By Marcus Wilson 12/10/2009

What gives NASA the right to hurl projectiles at 1.5 miles per second into the surface of the moon? Interesting, definitely. Useful, perhaps. Reasonable? I’m not so sure. Did this mission go through some kind of ethics approval? 

0 Responses to “Who owns the moon?”

  • Hi Marcus

    Certainly, the question of moon ownership is a fraught one. Then again, I think it’s probably not the right question – it is valid research that’s being carried out, and could potentially lead to extremely useful data, particularly in terms of moon water being a source for hydrogen fuelling and pit stops. As for an ethics council – where there is no harm being done, would such a thing be useful? And who would make up the council?

    Interestingly, I saw this article about scientists being perplexed at the lack of a plume: http://www.independent.co.uk/news/science/nasa-bombs-the-moon-ndash-but-where-was-the-fallout-1800574.html

    If you’d like a giggle, though, have a look here: http://www.theregister.co.uk/2009/10/07/stop_nasa_bombing_the_moon/

  • I believe you can stuill buy land on the moon, though exactly how offical and legal this is is questionable.

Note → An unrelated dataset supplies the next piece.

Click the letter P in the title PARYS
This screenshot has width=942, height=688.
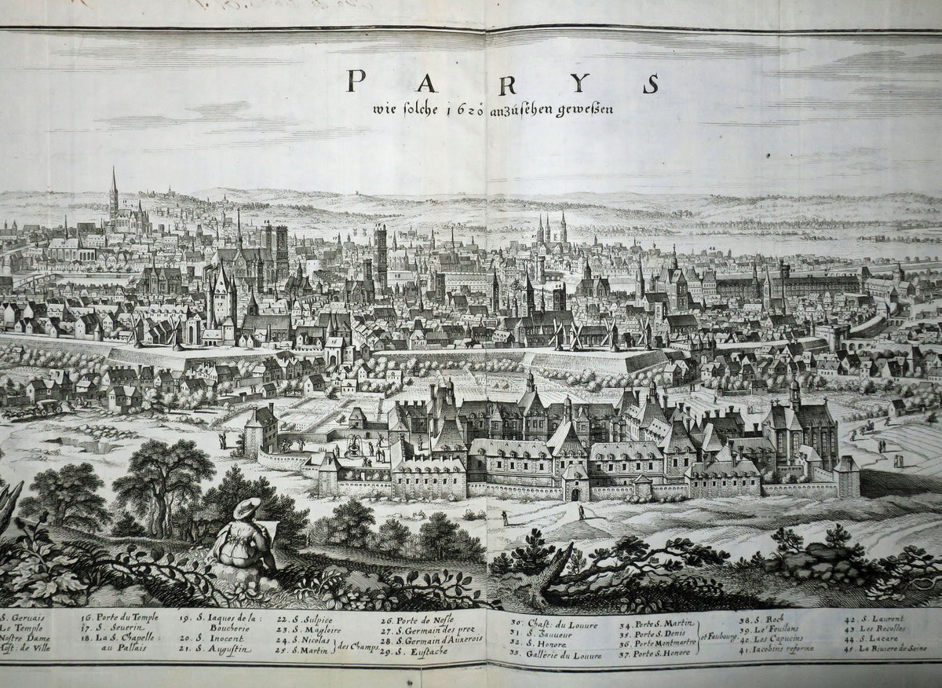356,81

    This does bring up a more serious issue with respect to rights and ownership of space (such an anthropomorphic idea). Over the years this has come up and I have kept an interested eye on the subject. I know the US military has the opinion that it has some sort of ownership of not only the moon but of orbital space. They frame thier agruements (as usual) through the lense of defense, saying only it can be trusted to have military hardware orbiting the planet. These arguments have been pushed even more now that china has a viable space programme. As well as defense there is an eye towards any mineral wealth on the moon, though how viable this would be given the transport costs is questionable. We would probably have to have exhausted all our mineral resources on terra firma first to even consider it.

  • Well if you look at it from a flag planting point of view the Soviets got a few robots up there, and the Americans a few robots and some people, so they may have a claim. I guess if we get some settlers up there then they can stake out there own claims. I suspect though that some international body such as the International Astronomical Union, might need to be involved in divvying up things.

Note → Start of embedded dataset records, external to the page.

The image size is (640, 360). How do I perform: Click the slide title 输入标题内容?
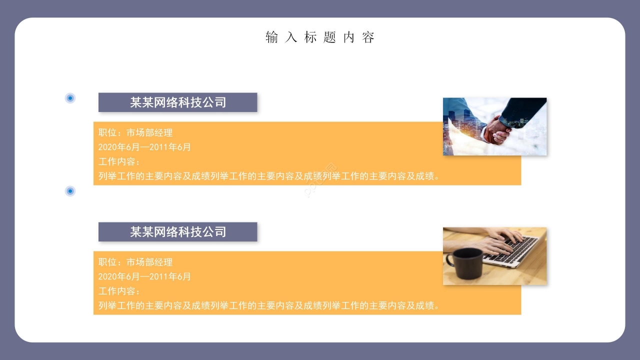pos(320,38)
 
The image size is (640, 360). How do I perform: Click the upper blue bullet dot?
pos(70,98)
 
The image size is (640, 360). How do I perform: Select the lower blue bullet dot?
pos(70,191)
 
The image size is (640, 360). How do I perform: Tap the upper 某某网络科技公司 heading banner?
pos(178,102)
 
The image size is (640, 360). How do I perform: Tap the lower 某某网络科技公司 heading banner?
pos(178,232)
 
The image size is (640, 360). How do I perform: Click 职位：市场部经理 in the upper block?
pos(136,133)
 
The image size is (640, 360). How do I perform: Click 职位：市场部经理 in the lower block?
pos(136,262)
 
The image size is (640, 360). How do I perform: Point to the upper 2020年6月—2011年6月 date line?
pos(144,148)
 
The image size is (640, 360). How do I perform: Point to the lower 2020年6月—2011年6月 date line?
pos(144,277)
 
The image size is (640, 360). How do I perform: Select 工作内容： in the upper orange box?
pos(119,162)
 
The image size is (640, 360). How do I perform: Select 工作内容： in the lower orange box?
pos(119,292)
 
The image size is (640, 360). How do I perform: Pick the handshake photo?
pos(494,126)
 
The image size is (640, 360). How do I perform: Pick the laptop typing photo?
pos(494,256)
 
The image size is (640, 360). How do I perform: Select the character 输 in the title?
pos(272,38)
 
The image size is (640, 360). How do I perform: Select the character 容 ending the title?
pos(369,38)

    But certainly the people selling the rights to land on the moon have no legal basis for doing so.

  • Under the auspices of the UN’s 1967 Outer Space Treaty (http://www.unoosa.org/oosa/SpaceLaw/outerspt.html) and ratified by New Zealand on 31 May 1968, no nation can stake a claim to the Moon or other extra-terrestrial bodies. So, a similar intent to the Antarctic Treaty.

    Some companies of debatable legal foundation assert that the Treaty doesn’t preclude ‘private’ ownership so you too can part with good money for a piece of lunar real estate. Presumably with the nearest library and rubbish collection 380,000 km away you can expect some discount on the council rates.